• **Exercise details**:
Copy out every line of the records below that contains the string "screenshot", matching its case exactly.

* Start Data provided *

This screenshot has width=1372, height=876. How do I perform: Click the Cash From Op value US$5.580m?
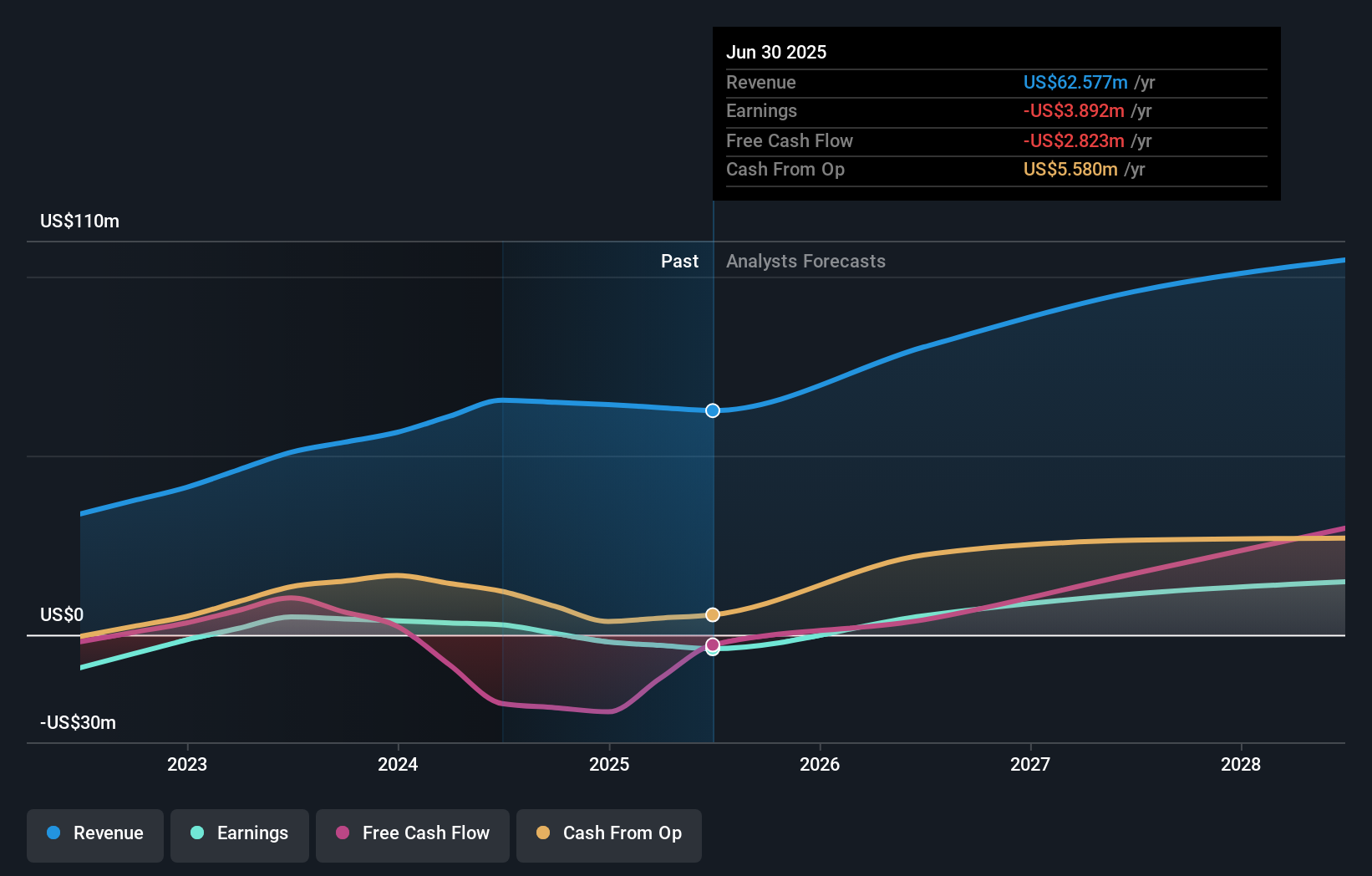click(1071, 170)
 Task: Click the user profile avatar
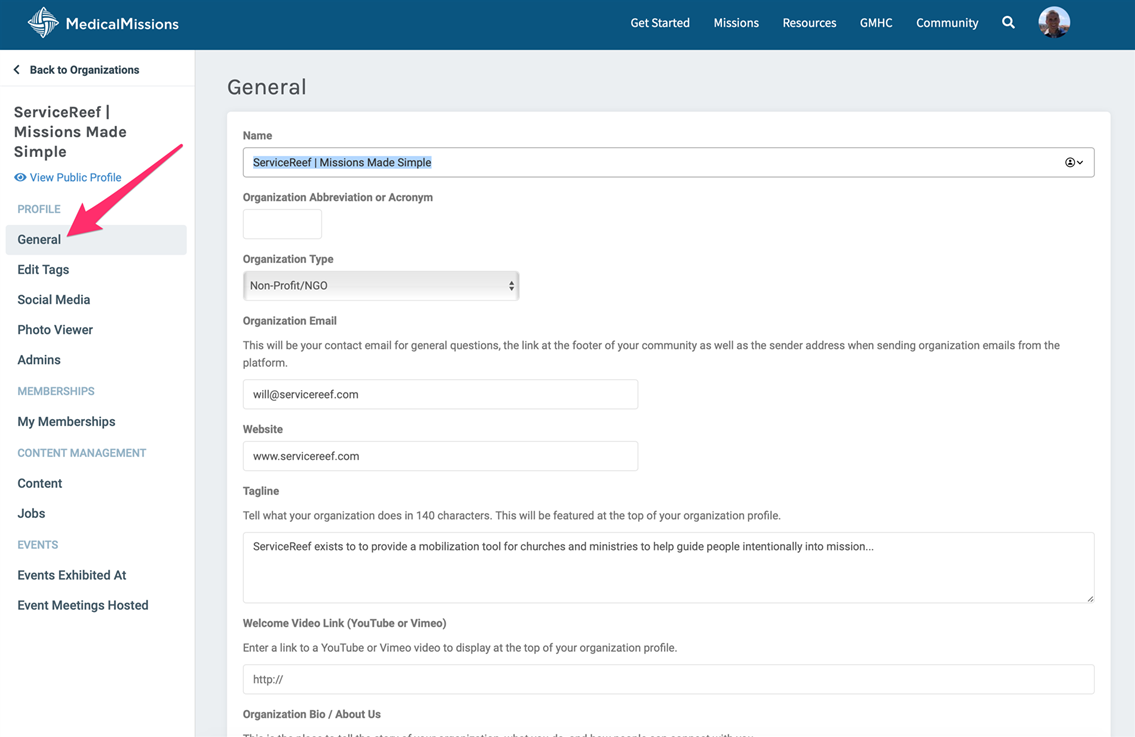[x=1054, y=22]
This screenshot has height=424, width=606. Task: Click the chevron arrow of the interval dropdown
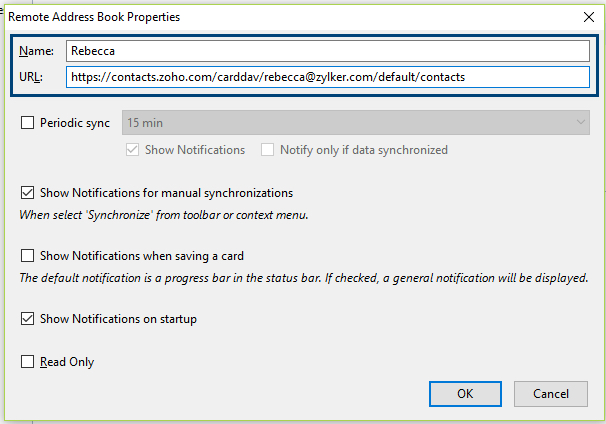(x=580, y=123)
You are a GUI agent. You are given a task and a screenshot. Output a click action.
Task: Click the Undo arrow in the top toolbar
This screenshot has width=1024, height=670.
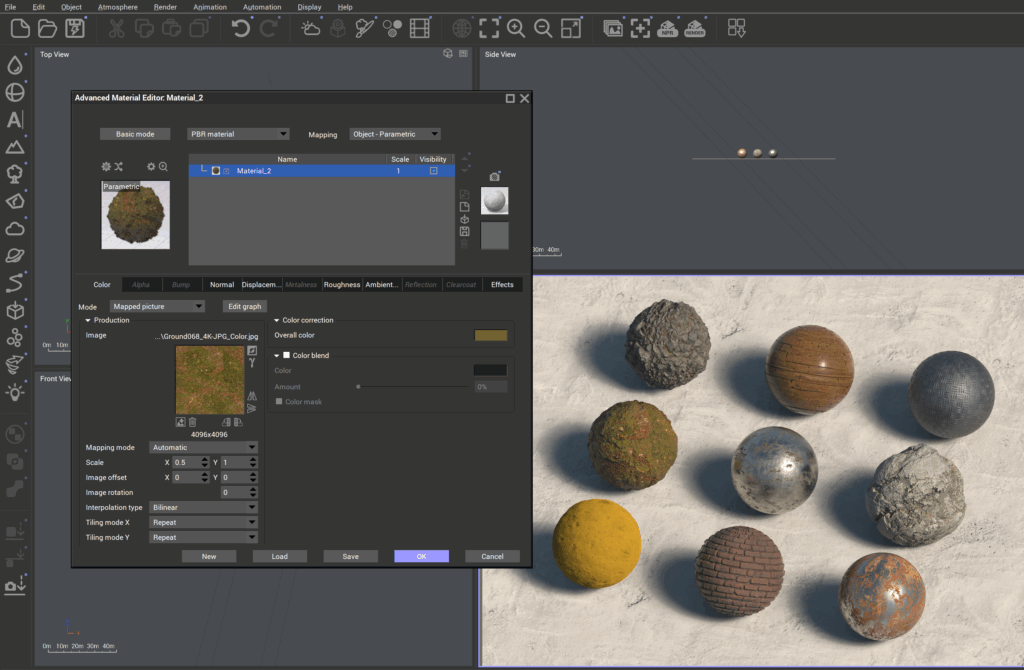(x=241, y=28)

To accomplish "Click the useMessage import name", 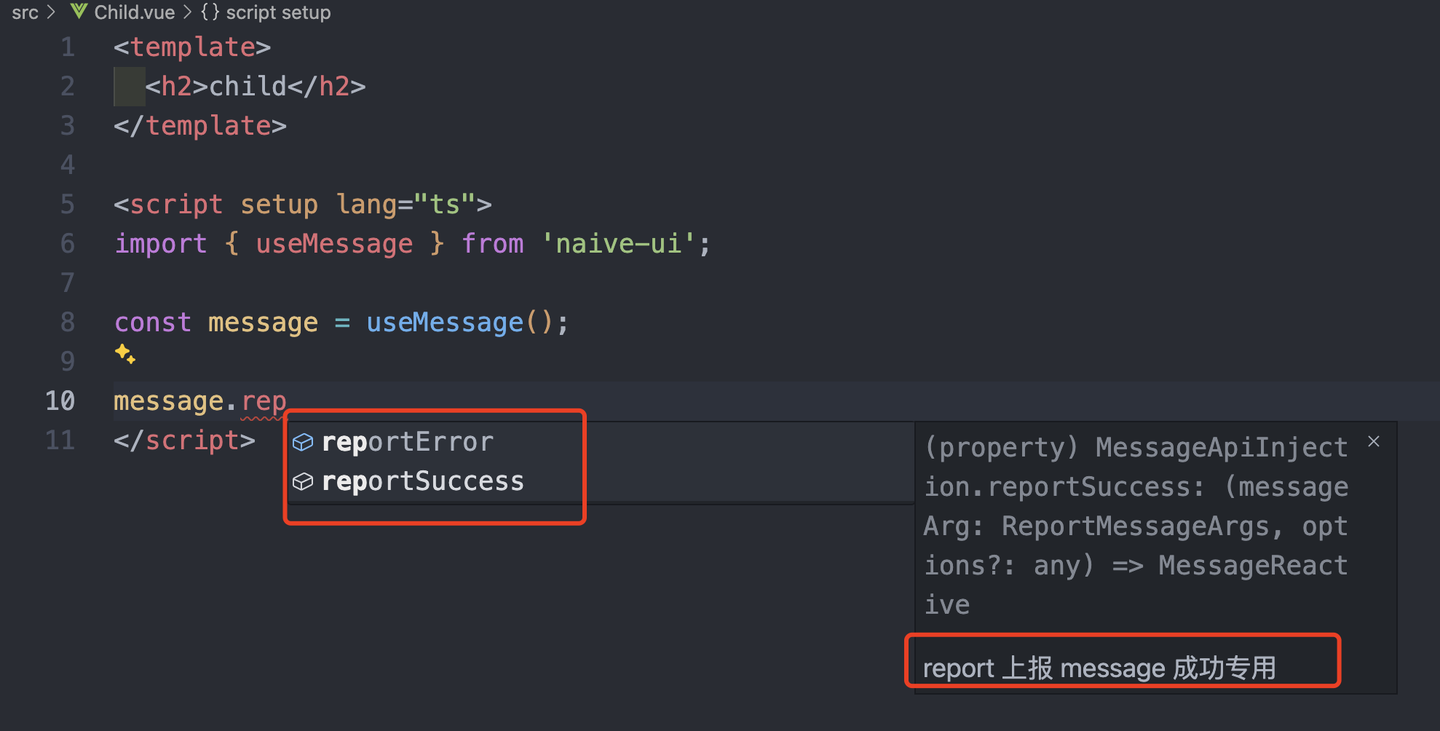I will (334, 244).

* End Data provided *

• **Task result**:
This screenshot has width=1372, height=876. How do I perform: Click the Cash From Op value US$5.580m?
This screenshot has height=424, width=606. Task: Click the chevron arrow of the interval dropdown
You are a GUI agent. You are given a task and a screenshot. Output a click action.
This screenshot has width=1024, height=670.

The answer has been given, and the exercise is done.